Volvimos del mercado y tenemos todo a punto para preparar la
cena. Nuestro invitado está a punto de llegar. Las almohadas mullidas y las sábanas
limpias, tendidas, le ofrecen un lugar acogedor para descansar.
Luego de compartir la comida y la bebida, haremos gala como
anfitriones de buenas maneras y acompañaremos el postre con buena conversación.

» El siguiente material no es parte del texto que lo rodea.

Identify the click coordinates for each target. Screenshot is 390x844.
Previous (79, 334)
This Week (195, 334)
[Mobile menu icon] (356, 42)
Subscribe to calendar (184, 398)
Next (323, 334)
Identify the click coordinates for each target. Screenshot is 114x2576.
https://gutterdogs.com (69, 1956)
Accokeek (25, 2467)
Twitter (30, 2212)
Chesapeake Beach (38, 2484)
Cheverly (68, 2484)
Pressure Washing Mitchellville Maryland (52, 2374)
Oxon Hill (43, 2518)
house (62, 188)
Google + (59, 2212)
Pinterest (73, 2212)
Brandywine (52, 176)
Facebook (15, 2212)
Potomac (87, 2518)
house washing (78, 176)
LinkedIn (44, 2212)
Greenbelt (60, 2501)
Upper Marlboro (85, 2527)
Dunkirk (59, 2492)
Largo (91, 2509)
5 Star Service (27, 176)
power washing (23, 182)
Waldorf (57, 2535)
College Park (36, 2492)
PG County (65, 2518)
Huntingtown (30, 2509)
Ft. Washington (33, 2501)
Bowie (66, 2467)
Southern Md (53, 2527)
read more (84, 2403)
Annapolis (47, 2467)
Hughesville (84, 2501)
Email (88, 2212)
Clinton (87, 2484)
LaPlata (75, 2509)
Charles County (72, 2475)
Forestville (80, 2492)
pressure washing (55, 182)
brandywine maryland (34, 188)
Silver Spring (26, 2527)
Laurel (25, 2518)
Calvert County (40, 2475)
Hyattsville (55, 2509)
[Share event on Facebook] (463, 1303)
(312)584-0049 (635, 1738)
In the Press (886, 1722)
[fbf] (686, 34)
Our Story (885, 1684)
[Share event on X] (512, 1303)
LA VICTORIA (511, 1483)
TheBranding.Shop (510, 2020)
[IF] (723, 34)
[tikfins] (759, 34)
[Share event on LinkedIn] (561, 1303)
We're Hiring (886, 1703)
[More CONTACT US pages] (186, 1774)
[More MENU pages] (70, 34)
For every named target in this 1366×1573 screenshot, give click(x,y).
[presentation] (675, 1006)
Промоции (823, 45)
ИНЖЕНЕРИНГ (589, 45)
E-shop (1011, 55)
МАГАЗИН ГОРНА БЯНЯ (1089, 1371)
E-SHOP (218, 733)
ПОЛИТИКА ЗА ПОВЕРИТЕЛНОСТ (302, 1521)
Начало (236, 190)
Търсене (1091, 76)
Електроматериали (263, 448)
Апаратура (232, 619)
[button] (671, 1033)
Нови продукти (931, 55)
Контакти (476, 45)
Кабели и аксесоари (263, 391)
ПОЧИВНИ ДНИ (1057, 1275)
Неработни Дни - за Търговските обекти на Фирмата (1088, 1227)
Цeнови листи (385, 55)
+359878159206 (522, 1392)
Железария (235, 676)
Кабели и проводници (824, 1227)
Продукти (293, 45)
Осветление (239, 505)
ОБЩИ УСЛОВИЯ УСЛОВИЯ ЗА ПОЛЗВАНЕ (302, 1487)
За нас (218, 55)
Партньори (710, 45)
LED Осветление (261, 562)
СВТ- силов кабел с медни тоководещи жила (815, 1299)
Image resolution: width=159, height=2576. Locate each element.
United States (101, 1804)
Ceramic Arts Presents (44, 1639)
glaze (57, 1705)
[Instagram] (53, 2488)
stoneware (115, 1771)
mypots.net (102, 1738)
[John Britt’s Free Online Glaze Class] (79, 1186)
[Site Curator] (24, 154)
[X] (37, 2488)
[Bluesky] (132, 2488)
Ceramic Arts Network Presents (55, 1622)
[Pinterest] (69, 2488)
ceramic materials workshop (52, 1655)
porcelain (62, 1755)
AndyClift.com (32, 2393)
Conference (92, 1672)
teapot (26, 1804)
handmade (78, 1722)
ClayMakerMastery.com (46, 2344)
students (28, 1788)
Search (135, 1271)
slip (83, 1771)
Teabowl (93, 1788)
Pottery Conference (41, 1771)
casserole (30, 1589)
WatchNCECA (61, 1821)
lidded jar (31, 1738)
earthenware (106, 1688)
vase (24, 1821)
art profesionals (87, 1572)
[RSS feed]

Nuestro invitado suele ser un viajero desconocido, pero nuestro
objetivo no es otro que hacerlo sentir cómodo y en casa por una noche. Así
celebramos uno de los plenilunios más hogareños: Hestia, la diosa del hogar. Y
compartimos con ella o con él, lo afortunados que somos de haber construido
uno.
Según dicen, un dodecateísta puede ser ambicioso y
competidor, pero no puede ser un mal anfitrión. Saber dar refugio a quien lo
necesita es uno de los pocos preceptos que un helenista ha de cumplir a
rajatabla.
La despedida de nuestro invitado debe llenarlo/la de deseos
de no irse.
El hogar y Hestia se visten de gala y pulcritud para esta
fiesta. Reconocer la importancia de un lugar propio y “nuestro”, agradecer a
los dioses el tenerlo y conservarlo, es parte del ritual y la meditación de
esta luna llena.
Hestia es la modesta encarnación del refugio en el cual
crecemos, nos desarrollamos y envejecemos. Algo tan elemental como esencial:
tener ese espacio.
La vela de Hestia no se apaga en los siguientes 28 días, iluminando
las de por sí calientes noches de verano. Tenerla, compartirla -al menos por una noche- es una obligación
a la que accedemos de buena gana entre las voces de los invitados.